- WHAT THE EXERCISE ASKS -
Copy the rows below, changing every "sidebar" to "navigation pane" and leaving everything else as it is.

- GIVEN INFORMATION -
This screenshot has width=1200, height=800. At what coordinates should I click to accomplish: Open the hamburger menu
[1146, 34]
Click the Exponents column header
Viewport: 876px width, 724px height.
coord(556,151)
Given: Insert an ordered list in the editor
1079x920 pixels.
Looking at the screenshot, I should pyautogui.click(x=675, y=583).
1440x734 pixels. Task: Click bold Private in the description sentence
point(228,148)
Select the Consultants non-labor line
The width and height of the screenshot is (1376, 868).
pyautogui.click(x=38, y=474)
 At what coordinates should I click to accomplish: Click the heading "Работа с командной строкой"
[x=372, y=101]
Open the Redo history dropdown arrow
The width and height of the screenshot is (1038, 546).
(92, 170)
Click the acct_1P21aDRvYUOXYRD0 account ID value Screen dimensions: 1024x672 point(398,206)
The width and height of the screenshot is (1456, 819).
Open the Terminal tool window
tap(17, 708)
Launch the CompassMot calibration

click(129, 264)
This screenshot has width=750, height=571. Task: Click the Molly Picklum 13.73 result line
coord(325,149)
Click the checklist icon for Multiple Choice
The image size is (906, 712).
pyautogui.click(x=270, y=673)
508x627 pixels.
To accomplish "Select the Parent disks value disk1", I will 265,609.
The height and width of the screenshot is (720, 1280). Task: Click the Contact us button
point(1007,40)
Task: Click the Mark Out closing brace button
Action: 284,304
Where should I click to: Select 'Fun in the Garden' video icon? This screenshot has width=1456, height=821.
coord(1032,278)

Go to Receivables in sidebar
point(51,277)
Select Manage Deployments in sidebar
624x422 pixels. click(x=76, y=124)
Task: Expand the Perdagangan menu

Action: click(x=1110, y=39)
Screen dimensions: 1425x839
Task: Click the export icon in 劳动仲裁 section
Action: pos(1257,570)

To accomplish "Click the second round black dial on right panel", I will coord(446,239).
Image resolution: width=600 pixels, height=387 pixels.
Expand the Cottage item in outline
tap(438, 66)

- COMPLETE RESPONSE -
This screenshot has width=1200, height=800. At what coordinates should I click to accomplish: Open the hamburger menu
[1146, 34]
Click the Exponents column header
Viewport: 876px width, 724px height.
coord(556,151)
Given: Insert an ordered list in the editor
1079x920 pixels.
Looking at the screenshot, I should pyautogui.click(x=675, y=583).
1440x734 pixels. Task: Click bold Private in the description sentence
point(228,148)
Select the Consultants non-labor line
The width and height of the screenshot is (1376, 868).
pyautogui.click(x=38, y=474)
 At what coordinates should I click to accomplish: Click the heading "Работа с командной строкой"
[x=372, y=101]
Open the Redo history dropdown arrow
The width and height of the screenshot is (1038, 546).
(92, 170)
Click the acct_1P21aDRvYUOXYRD0 account ID value Screen dimensions: 1024x672 point(398,206)
The width and height of the screenshot is (1456, 819).
Open the Terminal tool window
tap(17, 708)
Launch the CompassMot calibration

click(129, 264)
This screenshot has width=750, height=571. Task: Click the Molly Picklum 13.73 result line
coord(325,149)
Click the checklist icon for Multiple Choice
The image size is (906, 712).
pyautogui.click(x=270, y=673)
508x627 pixels.
To accomplish "Select the Parent disks value disk1", I will 265,609.
The height and width of the screenshot is (720, 1280). Task: Click the Contact us button
point(1007,40)
Task: Click the Mark Out closing brace button
Action: 284,304
Where should I click to: Select 'Fun in the Garden' video icon? This screenshot has width=1456, height=821.
coord(1032,278)

Go to Receivables in navigation pane
point(51,277)
Select Manage Deployments in navigation pane
624x422 pixels. click(x=76, y=124)
Task: Expand the Perdagangan menu

Action: click(x=1110, y=39)
Screen dimensions: 1425x839
Task: Click the export icon in 劳动仲裁 section
Action: pos(1257,570)

To accomplish "Click the second round black dial on right panel", I will coord(446,239).
Image resolution: width=600 pixels, height=387 pixels.
Expand the Cottage item in outline
tap(438, 66)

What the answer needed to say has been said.